Figure 19 shows the movement state diagram of the lower limb when the knee joint passes through four task poses during the test. Five cycles are selected from the video for processing, and the average value of the data of these five cycles is taken as the test data. The actual motion trajectory and poses can be obtained by processing the data, and comparing with the task trajectory and poses, as shown in Figure 20.

Figure 20 shows that the actual test trajectory of the prototype is almost consistent with the task trajectory, and the knee joint can pass through the given four task poses in sequence, but there is still a small error.

Table 2. Comparison between the theoretical and actual values of the positions and postures at the marker point of the knee joint.

Number	Theoretical Coordinates (mm)	Actual Coordinates (mm)	Position Error (mm)	Theoretical Posture Angle (°)	Actual Posture Angle (°)	Angle Error (°)
1	(68.70, −57.22)	(66.41, −55.87)	2.66	0	0.07	0.07
2	(−30.15, −50.10)	(−29.00, −50.81)	1.35	20	21.16	1.16
3	(−129.82, −17.71)	(−132.88, −16.43)	3.32	31	31.98	0.98
4	(−185.83, 40.84)	(−183.45, 40.75)	2.38	40	42.13	2.13

shows the comparison between the theoretical and actual values of the positions and postures at the marker point of the knee joint during the test. It can be seen from Table 2 that the maximum error between the actual position and task position at the marker point of the knee joint is 3.32 mm, and the maximum error between the actual posture angle and task posture angle is 2.13°. In the range of allowable error, the design and development of the knee joint rehabilitation device based on rigid-body guidance of the noncircular gear-five-bar mechanism is correct and reliable.

3.4. Discussion

For the four task poses in Table 1, a four-bar linkage with a simple structure is considered first. Based on the kinematic mapping theory, the rigid-body guidance synthesis software of four-bar linkage with four pose constraints is compiled, and the same initial conditions and constraints as the noncircular gear-five-bar mechanism are substituted. By eliminating the mechanisms with branch defects, sequence defects and loop defects, multiple groups of four-bar linkage solutions can be obtained. Figure 21 shows a group of solutions with better configuration among all four-bar linkages. The specific bar lengths are as follows: $l_1=118.079 \mathrm{mm}$, $l_2=97.5941 \mathrm{mm}$, $l_3=120.838 \mathrm{mm}$, $l_4=118.866 \mathrm{mm}$, $R_1=260.337 \mathrm{mm}$ and $R_2=164.58 \mathrm{mm}$. It can be seen from Figure 21 that the size of the actuator DEQ is too large, the configuration is unreasonable and the stability is poor.
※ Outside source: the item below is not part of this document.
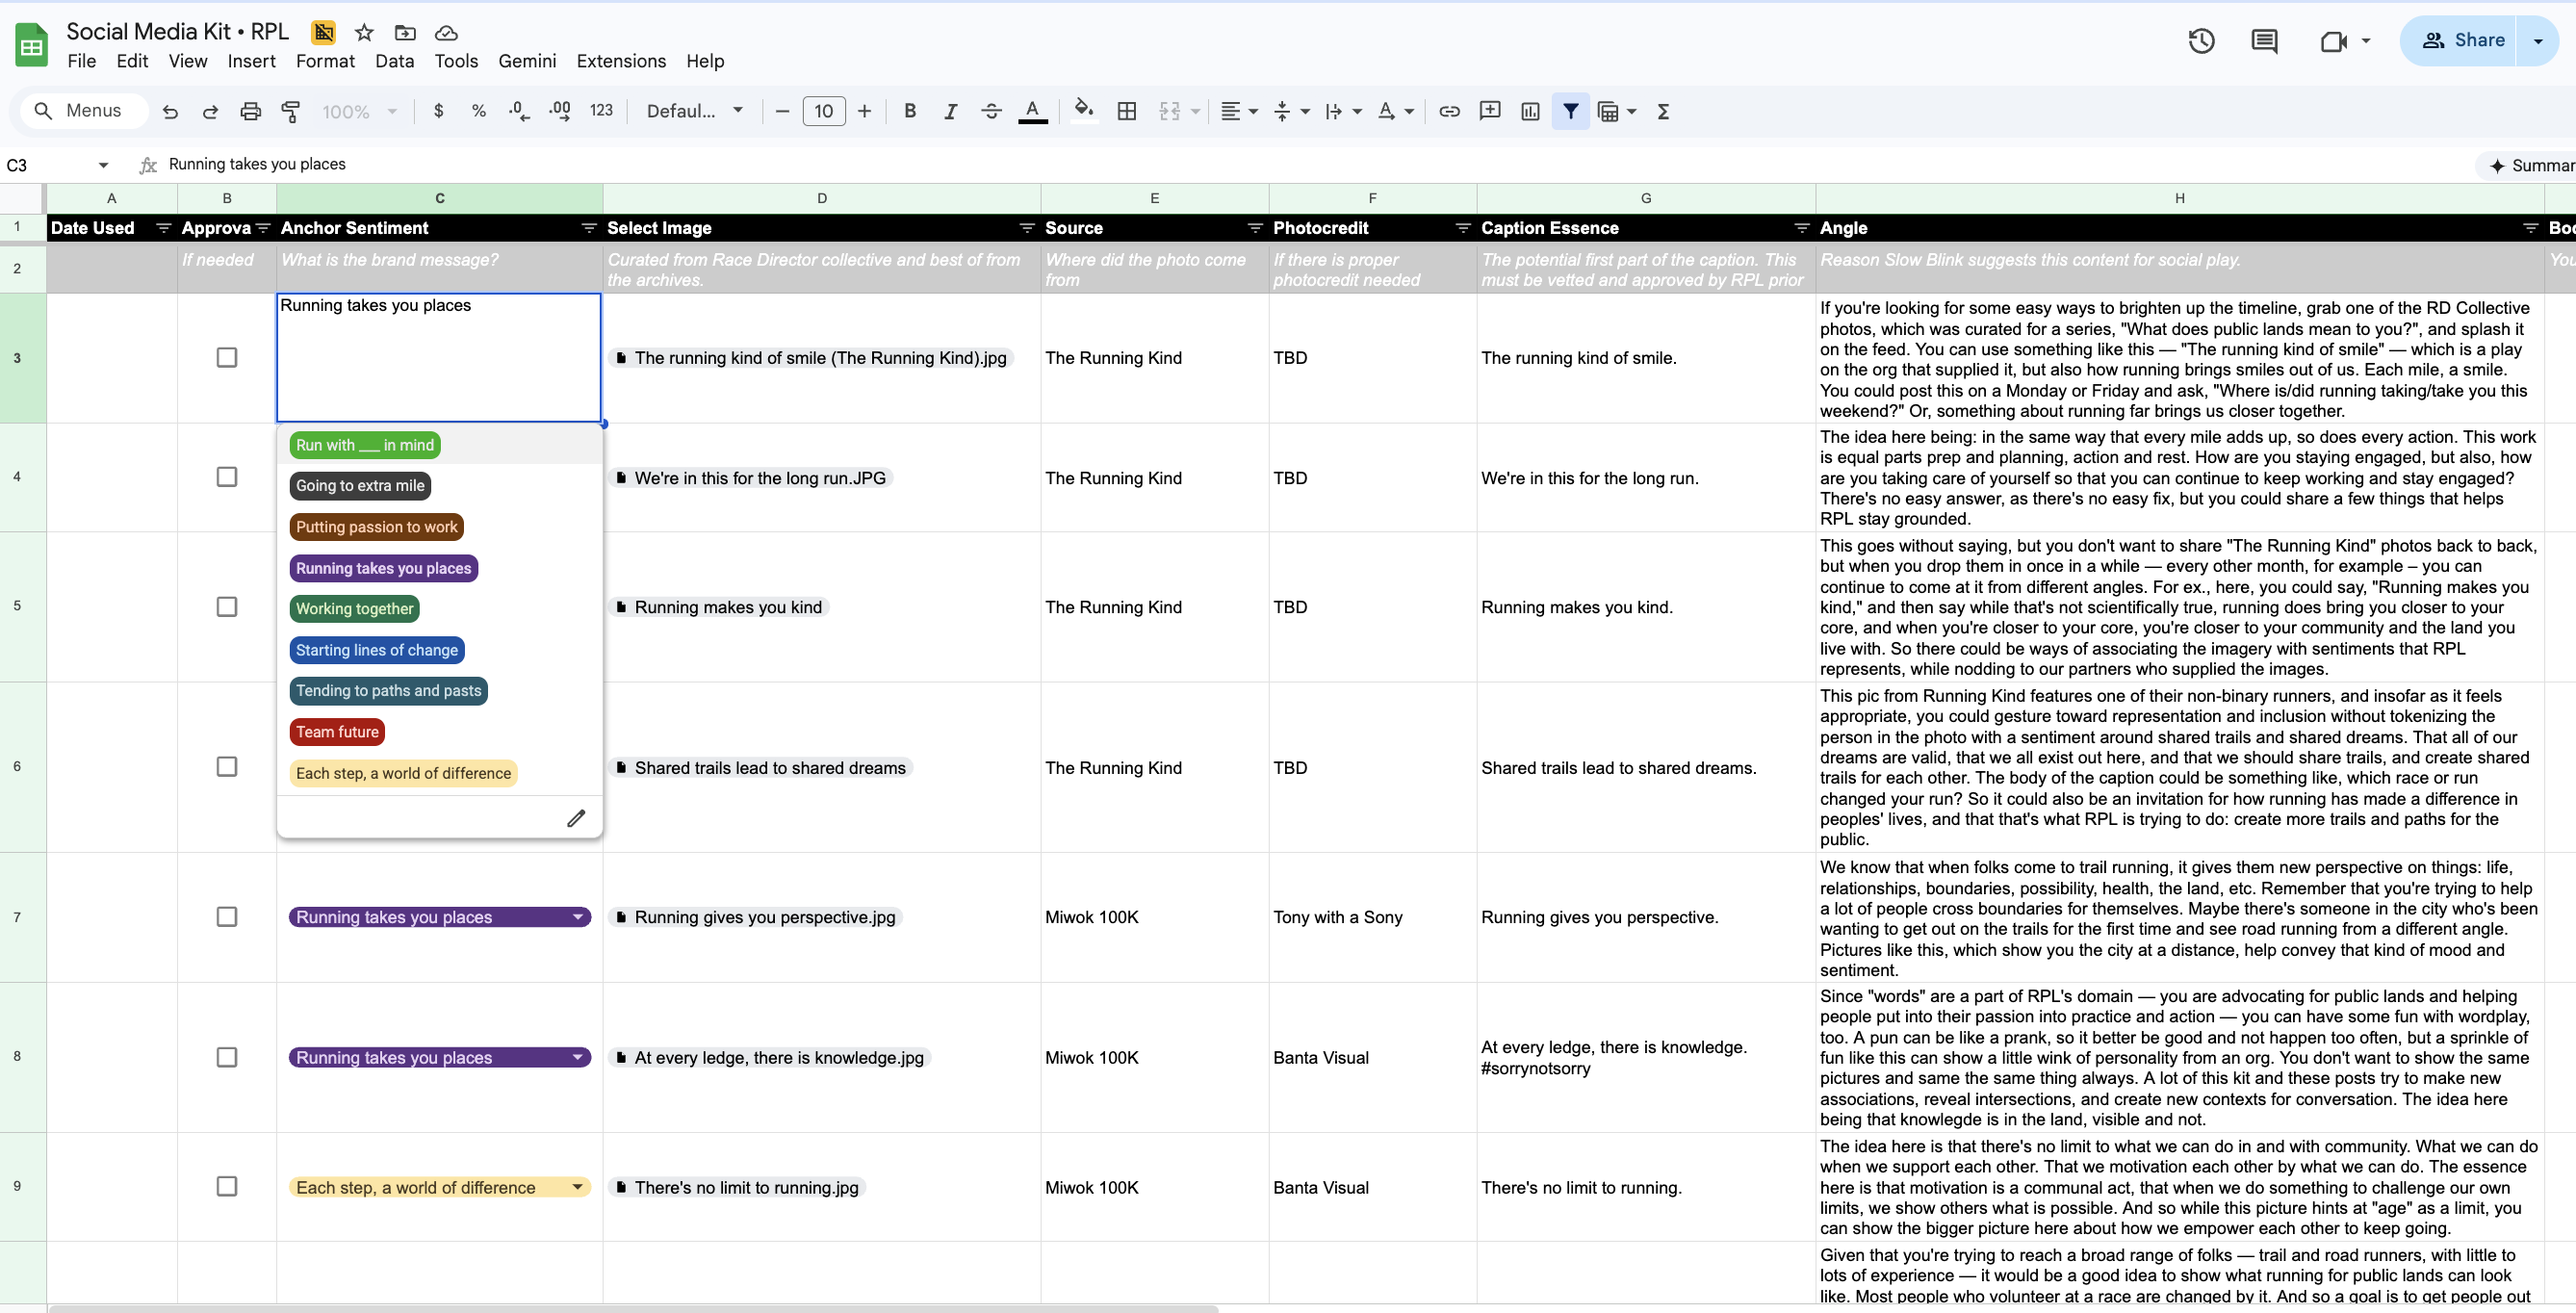Open version history clock icon
Viewport: 2576px width, 1313px height.
(2200, 41)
The walking speed of patients with limb disorders is slow, and the movement stability is necessary for the lower limb exoskeleton rehabilitation device, which can avoid secondary injury to the human body [34]. The motion simulation analysis of planar four-bar linkage and the noncircular gear-five-bar mechanism is carried out, and the same drive is added to obtain the angular acceleration diagram of the actuators of two mechanisms, as shown in Figure 22. It can be seen from Figure 22 that the angular acceleration curve of the actuator of the noncircular gear-five-bar mechanism is smoother and the movement is more stable.

In conclusion, given the same initial conditions and constraints of rigid-body guidance, the noncircular gear-five-bar mechanism has more reasonable configuration and better kinematic characteristics than the four-bar linkage.

4. Conclusions

(1)

In this paper, the research object of rigid-body guidance synthesis is extended to the noncircular gear-five-bar combined mechanism. The noncircular gear-five-bar mechanism is regarded as the combination of a 2R open chain, a 3R open chain and a pair of noncircular gears, and a rigid-body guidance synthesis method of the noncircular gear-five-bar mechanism based on kinematic mapping is proposed.

(2)

Based on the four exact task poses required for knee joint rehabilitation, a noncircular gear-five-bar mechanism is synthesized and applied to exoskeleton knee joint rehabilitation. The structure design, prototype development and tests of the rehabilitation device are carried out. The test results show that the device can drive the lower limb for rehabilitation training, and the knee joint can pass through the given four task poses, which verifies the correctness of the proposed rigid-body guidance synthesis method.